At which point a topless, tatted light bulb comes onstage, runs down Muse's walkway into the crowd and screams about God and mountains for half an hour, opening with a battle-ready bout of fury and ferocity before calming gradually to the Foo Fighting punch of 'God & Satan' and 'The Captain', essentially a heavy metal Slade.


"It was ego-rific!" says Simon, settling down in the VIP box for Muse's set afterwards. "We got to use the ego ramp! You get to turn around and see your band playing and really get a sense of the size of the place. That was when I absolutely shat myself. You can never quite compete with a rammed, tiny room, but as soon as you hear 80,000 people singing along with your song, the adrenalin shoots straight into you."


Sure enough, 80,000 pulses race as the lights dim, an ever-watching eye appears above the stage and a protest march of flags and banners swarms into the photo pit. Muse stride onstage to 'Uprising''s double-necked Doctor Who stomp, turning their gaze from the stars to the underground, all black ops and revolutions. 'MK Ultra' highlights covert CIA operations, 'United States of Eurasia' (Q: How much more Queen could this song be? A: None—none more Queen) pits the entire land masses against each other and, judging by the amount of air-punching that greets 'The Resistance', Matt Bellamy has his own mini-army ready to revolt.


The revolution, however, will be maximised. When the Rock isn't carrying the show on its tyre-squealing collision course with brilliance ('Stockholm Syndrome', 'Plug In Baby', 'Knights of Cydonia', etc), the Flash takes over. Ribbon cannons greet the 'Vienna'-meets-'We Will Rock You' that is 'Guiding Light'. The band take to a spinning, flying pedestal in the middle of the crowd for 'Undisclosed Desires'. Matt appears in a pixelated Tron suit for 'Take A Bow'. And, of course, there's the customary mothership, a giant inflatable UFO which circles the entire stadium, out of which drops an acrobat in a shiny silver suit, spinning on a wire from its underside. Taking notes now, Arctic Monkeys?


Biffy Clyro are. "It needs to be over-the-top but what Muse prove is that it doesn't need to be cheesy," says an awestruck Simon, and he's righ: Muse's 2010 stadium show makes Take That's 'Circus' look like Daventry petting zoo. Bono's mantis? Pah, a veritable crabstick. Floyd's Wall? Practically Lego. Muse have re-set the stadium bar to a new height of innovation and imagination tonight. No amount of tarted-up dancers are going to match this, Ms. Minogue...

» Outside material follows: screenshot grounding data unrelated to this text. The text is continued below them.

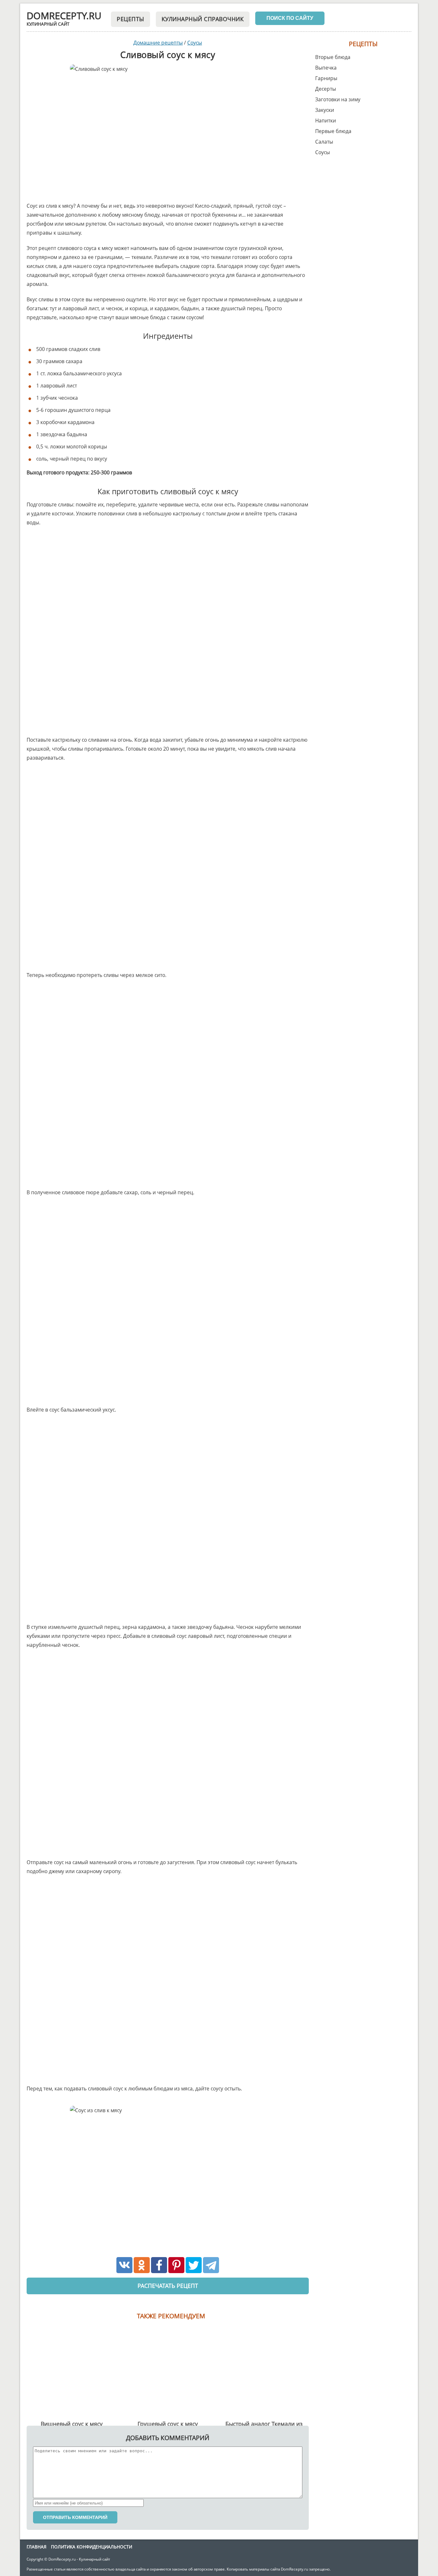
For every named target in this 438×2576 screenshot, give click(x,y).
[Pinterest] (176, 2265)
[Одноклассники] (142, 2265)
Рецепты (130, 19)
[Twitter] (194, 2265)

"Every time they step out onto the stage people really don't know what to expect. You're looking at it, it looks like a building, it looks like a Rubik's Cube, but it's not either, even the ratio of it is all fucked-up. It's like being in a magic eye picture, but that moment when they start is so impressive. It's hard not to peak out when your stage looks like that but they didn't at all. They're playing a five-inute jam of drum'n'bass that sounds like a fucking Lightning Bolt or something and people are into it and don't even realise what they're being exposed to.


Most of their songs are driven by the power of the riff and it's amazing to make people who don't necessarily follow heavy rock music get into that and make it something more, something better. In a stadium it's so hard to have an intimacy and that wallop in the face but Muse have managed to do that. I doubt even U2 do it quite as well as Muse. They have the humanity as well as the technology. Muse are able to move between the two. When he came on in the light suit, he was wireless! When Peter Gabriel did that he had a guy behind him with a fucking cable! It's taking those elements and making it something more. To know that Muse have gone from the smallest venues in the UK to taking it to everyone, you realise the bravery it takes.


So many bands weren't willing to put their neck on the line and go, 'Let's try and play Wembley and make it the best thing anyone's ever seen'. No-one these days is as brave as Muse. When that aerialist fell out of the UFO it was like seeing At The Drive-In live, it was wooow. I'd give us a 10 and Muse 9.99."